Americans have spoken and it seems as if they are tired of the system. And this was clear in their results. Blue-collar workers are tired of being overlooked by the elites in Washington. Typically Democrat areas are done with the corruption in DC. This ought to be a wakeup call to not just the Democratic party, but also to the Republican party. The American public is no longer going to be complacent in allowing policymakers in DC to operate independently from what they want. And many seem to think that Donald Trump is the wakeup call that our system needs.
Many Republicans were losing sleep over what a third consecutive loss of the White House could mean for the future of their party. On the surface, this result seems like a positive for the Republicans; but this could be argued differently. I think that the Republican party as it currently operates is on its last legs. There is a serious divide in the Republican party between younger party members and the old guard. The Republican party is woefully out of date with a number of its policies, particularly as it relates to social issues. Any other election and this potentially would have been a crib death for a Republican candidate. But not this year. And to be perfectly honest, the Democrats will be facing a similar issue. This could very well be the end of the two-party dominance in American politics.
These are uncertain times to be sure. Trump’s fiery rhetoric about immigrants and other minority groups are certainly cause for concern. Even if Trump’s administration does not follow through on his sound bites, he has given legitimacy to fringe groups that spew hate and vitriol. One can only hope that perhaps a more reasonable President Trump will do something to restrain this. Trump does actually tend to be more centre of the aisle than many other Republicans and even his running mate, Mike Pence, who is known for his extreme policies towards the LGBT community.
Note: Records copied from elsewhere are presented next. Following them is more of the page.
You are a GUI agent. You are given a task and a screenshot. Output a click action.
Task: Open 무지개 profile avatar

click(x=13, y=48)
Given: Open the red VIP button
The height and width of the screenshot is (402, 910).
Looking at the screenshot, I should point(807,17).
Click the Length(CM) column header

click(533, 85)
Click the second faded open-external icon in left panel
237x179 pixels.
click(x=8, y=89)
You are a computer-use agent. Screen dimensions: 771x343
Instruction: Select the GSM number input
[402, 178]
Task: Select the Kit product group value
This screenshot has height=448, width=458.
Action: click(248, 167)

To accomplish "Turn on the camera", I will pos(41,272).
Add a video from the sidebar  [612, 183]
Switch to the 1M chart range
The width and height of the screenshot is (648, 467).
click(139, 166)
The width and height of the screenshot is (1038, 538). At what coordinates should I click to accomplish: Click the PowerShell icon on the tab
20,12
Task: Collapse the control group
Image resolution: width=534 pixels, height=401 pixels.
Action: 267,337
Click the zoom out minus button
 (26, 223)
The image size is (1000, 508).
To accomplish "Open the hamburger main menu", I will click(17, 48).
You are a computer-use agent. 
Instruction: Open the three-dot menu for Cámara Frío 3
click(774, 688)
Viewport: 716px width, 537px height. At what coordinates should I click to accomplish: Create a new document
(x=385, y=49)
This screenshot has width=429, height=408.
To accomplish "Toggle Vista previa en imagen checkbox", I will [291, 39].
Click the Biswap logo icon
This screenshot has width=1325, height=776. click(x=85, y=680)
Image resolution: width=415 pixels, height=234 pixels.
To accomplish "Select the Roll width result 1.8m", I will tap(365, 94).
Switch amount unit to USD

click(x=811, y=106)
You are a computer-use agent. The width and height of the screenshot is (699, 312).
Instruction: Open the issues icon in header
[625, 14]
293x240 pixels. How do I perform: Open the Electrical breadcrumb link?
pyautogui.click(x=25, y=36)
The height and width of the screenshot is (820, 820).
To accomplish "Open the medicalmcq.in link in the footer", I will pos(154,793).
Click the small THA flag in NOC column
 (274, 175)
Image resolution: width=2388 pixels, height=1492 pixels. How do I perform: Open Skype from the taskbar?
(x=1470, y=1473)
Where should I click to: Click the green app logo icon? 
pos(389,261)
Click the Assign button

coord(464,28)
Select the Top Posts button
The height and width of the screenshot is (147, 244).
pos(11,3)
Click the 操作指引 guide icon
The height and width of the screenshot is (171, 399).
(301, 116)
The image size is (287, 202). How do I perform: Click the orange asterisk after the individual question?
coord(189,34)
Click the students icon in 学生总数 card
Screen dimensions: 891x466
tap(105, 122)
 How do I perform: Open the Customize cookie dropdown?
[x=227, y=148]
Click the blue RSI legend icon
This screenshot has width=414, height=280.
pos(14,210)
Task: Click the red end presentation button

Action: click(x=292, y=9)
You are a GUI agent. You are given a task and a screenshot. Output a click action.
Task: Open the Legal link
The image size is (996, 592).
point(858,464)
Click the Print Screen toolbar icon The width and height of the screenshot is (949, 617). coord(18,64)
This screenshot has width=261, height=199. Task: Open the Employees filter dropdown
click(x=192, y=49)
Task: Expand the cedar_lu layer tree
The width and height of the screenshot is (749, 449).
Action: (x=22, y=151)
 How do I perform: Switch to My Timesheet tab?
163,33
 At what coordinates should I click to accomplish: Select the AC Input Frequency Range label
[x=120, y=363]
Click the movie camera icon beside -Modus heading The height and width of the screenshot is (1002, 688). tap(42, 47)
Trump has actually shown a significant amount of support for the LGBT community, contrary to the party line. There has even been a quiet murmur about the possibility of Trump’s fiery comments actually stemming from a mentality that Republicans have been seeking out a more extreme and vocal candidate. This leaves a possibility that Trump’s actions in office won’t be as extremist as his campaign suggested. I wouldn’t put money on it, but one can hope.
Clinton called Trump and conceded the race. Trump gave his victory speech. And it honestly wasn’t as bad as one might have thought. He sounded, dare I say it, presidential. “Now it’s time for America to bind the wounds of division, we have to get together. To all Republicans and Democrats and independents across this nation, I say, it is time for us to come together as one united people,” Trump said during his victory speech in Midtown Manhattan. “I pledge to every citizen of our land that I will be president for all Americans, and this is so important to me.”
Now, it is time for everybody to get some sleep. Nobody can predict what will happen in a Trump presidency or anything really (clearly based on this election). All we can do is wait and see what Trump’s plan going forward is.
And in the immortal words of Douglas Adams, “Don’t panic.”